When it comes to intubation, every second counts, and difficult airways can quickly become life-threatening situations.
At Johns Hopkins Hospital, in Baltimore, any concern for a difficult airway can trigger activation of the difficult airway response team (DART), which brings together a multidisciplinary group of physicians that can quickly and effectively manage the most challenging airway presentations. According to a recent analysis, the program has been a critical success, especially when it comes to managing angiotensin-converting enzyme (ACE) inhibitor–induced angioedema.
“It’s extremely important to know the stages of angioedema so that management can be both appropriate and timely,” said Julie Wyrobek, MD, currently a cardiothoracic fellow at Brigham and Women’s Hospital, in Boston, who completed her residency training at Johns Hopkins. “If intubation needs to take place in these patients, we recommend an awake nasal fiber-optic intubation, preferably in the operating room, if feasible. Utilizing a multidisciplinary team of clinicians like we do with the DART program brings together different skill sets, which can be critical in managing difficult airways.”

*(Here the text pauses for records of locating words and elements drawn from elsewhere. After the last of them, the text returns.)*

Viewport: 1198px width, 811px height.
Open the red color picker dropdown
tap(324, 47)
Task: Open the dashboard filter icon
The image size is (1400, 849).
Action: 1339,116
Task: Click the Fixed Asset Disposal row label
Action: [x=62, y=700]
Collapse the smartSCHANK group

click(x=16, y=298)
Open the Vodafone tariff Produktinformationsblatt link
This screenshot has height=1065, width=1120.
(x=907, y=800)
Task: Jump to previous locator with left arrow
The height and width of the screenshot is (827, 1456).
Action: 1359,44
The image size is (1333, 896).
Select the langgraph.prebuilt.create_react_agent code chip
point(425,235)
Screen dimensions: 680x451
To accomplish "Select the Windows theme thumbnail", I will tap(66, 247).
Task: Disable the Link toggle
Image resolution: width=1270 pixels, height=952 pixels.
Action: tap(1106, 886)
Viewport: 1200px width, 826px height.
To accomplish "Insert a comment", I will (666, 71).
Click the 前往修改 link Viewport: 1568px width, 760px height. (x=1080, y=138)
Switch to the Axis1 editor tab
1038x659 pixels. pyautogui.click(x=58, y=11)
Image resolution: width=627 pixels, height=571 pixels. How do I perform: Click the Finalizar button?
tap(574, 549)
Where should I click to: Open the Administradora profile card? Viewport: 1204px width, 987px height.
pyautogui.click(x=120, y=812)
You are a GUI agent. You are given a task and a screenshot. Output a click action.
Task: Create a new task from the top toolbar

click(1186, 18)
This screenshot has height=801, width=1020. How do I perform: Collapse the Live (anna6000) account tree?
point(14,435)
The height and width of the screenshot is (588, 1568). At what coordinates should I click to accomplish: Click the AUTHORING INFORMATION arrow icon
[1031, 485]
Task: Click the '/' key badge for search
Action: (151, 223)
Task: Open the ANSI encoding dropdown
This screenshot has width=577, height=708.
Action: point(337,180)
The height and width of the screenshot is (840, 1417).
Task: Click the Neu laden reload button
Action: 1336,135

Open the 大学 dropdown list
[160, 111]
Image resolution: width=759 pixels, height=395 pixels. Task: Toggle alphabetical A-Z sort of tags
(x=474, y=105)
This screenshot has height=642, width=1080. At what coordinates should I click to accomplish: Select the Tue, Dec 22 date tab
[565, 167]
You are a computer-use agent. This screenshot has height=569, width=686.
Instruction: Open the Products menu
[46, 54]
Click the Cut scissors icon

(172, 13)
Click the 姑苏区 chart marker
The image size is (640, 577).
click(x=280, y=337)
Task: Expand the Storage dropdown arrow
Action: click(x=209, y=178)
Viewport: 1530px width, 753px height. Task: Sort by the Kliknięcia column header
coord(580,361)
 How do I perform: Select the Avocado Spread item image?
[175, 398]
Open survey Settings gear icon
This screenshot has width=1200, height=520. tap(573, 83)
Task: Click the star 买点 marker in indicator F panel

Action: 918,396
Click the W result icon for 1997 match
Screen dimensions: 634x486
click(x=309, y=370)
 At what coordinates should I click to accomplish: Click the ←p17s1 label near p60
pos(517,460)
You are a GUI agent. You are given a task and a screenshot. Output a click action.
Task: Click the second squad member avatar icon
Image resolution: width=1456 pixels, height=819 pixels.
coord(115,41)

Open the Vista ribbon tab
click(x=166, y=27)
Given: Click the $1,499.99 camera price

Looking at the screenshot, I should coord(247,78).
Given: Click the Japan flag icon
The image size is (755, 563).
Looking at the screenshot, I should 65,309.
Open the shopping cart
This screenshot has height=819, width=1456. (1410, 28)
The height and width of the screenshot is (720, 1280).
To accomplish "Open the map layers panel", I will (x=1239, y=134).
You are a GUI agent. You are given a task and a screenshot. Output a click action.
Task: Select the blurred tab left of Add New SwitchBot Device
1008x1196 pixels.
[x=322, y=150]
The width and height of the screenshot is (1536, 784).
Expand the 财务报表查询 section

As Dr. Wyrobek explained, the increasing popularity of ACE inhibitors has led to a corresponding increase in ACE inhibitor–associated angioedema, a rare but life-threatening condition that requires prompt recognition and differentiation from anaphylaxis for appropriate management. Populations at high risk for ACE inhibitor–induced angioedema include blacks, women and patients with a history of cardiac or renal transplant.
“At our institution, the DART program is comprised of attending and senior resident anesthesiologists, otolaryngologists, trauma surgeons, emergency medicine physicians and designated personnel to bring a DART cart, which consists of emergency airway equipment,” Dr. Wyrobek said. “This multidisciplinary team is available 24/7, to identify, risk-stratify and mobilize resources for patients with a suspected difficult airway.”
To characterize the presentation and intervention of severe cases of ACE inhibitor–associated angioedema, Dr. Wyrobek and her colleagues performed a retrospective analysis of the DART database from 2008 to 2015. Of the 45 patients with angioedema managed by DART during this time period, 18 were found to have had angioedema induced by ACE inhibitors. The investigators prospectively collected data for patients, including demographics, presentation, location, risk factors, response time and interventions.
The DART Approach To Angioedema
As Dr. Wyrobek reported at the International Anesthesia Research Society 2017 annual meeting (abstract 1544), the majority of patients presented to the emergency department with their first symptoms, and the average DART response time was 5.17 minutes. Of the 18 patients who triggered DART activation, 14 (83%) were intubated and three (17%) were monitored in the ICU with serial nasal endoscopic evaluation and did not require intubation. Of those requiring intubation, 60% were brought to the operating room, three were intubated in the ICU, two were intubated on the floor unit, and one was intubated in the emergency department. According to Dr. Wyrobek, the most successful first-time method of intubation was via an awake nasal fiber-optic intubation. No patients required a surgical airway and no patients had a loss of airway.
“Approximately 80% of our patients had stage III angioedema or higher,” Dr. Wyrobek said. “The more severe the airway gets, the more likely patients were to be brought up to the operating room to be intubated.”
As opposed to anaphylaxis, Dr. Wyrobek emphasized that angioedema presents with a slightly different picture. Angioedema usually occurs over a series of hours rather than seconds or minutes, and these patients usually have focal swelling rather than diffuse swelling. Angioedema patients are also typically hemodynamically stable, Dr. Wyrobek added. They may complain of shortness of breath, but they usually don’t need supplemental oxygen. The most important distinction, however, is that the treatment for anaphylaxis has no role in the time course or evolution of an angioedema patient.
“Even if these patients are given epinephrine or antihistamines, treatment or management should not be delayed,” Dr. Wyrobek said. “Our data, supported by the literature, suggest that any patient with a stage III or IV airway should either be intubated or brought up to the ICU where they can be monitored with serial oral airway exams.”
Moderator of the session, Sylvia Wilson, MD, associate professor at the Medical University of South Carolina, in Charleston, lauded Johns Hopkins’ approach to difficult airways and asked which member of the team directs the procedure.
“It’s usually the dynamic of the team that dictates the intubation,” Dr. Wyrobek said. “Sometimes it’s anesthesia. Other times it’s otolaryngology. Teamwork can be a challenge when you have several attendings gathered, but that’s the mentality with a DART—it’s about working together, not in a hierarchy.”
“Medications have been identified for acute airway angioedema that may prevent intubation,” Dr. Wilson said. “Have you started to incorporate these into your response?”
“These medications are not readily available at most institutions because they are expensive, and many are still in their research phase, but there have been case studies about medications that may prevent intubations,” Dr. Wyrobek said. “Case series have also suggested the benefits of administering two units of fresh frozen plasma to treat acute angioedema and prevent intubation, but this exposes patients to transfusion reactions.”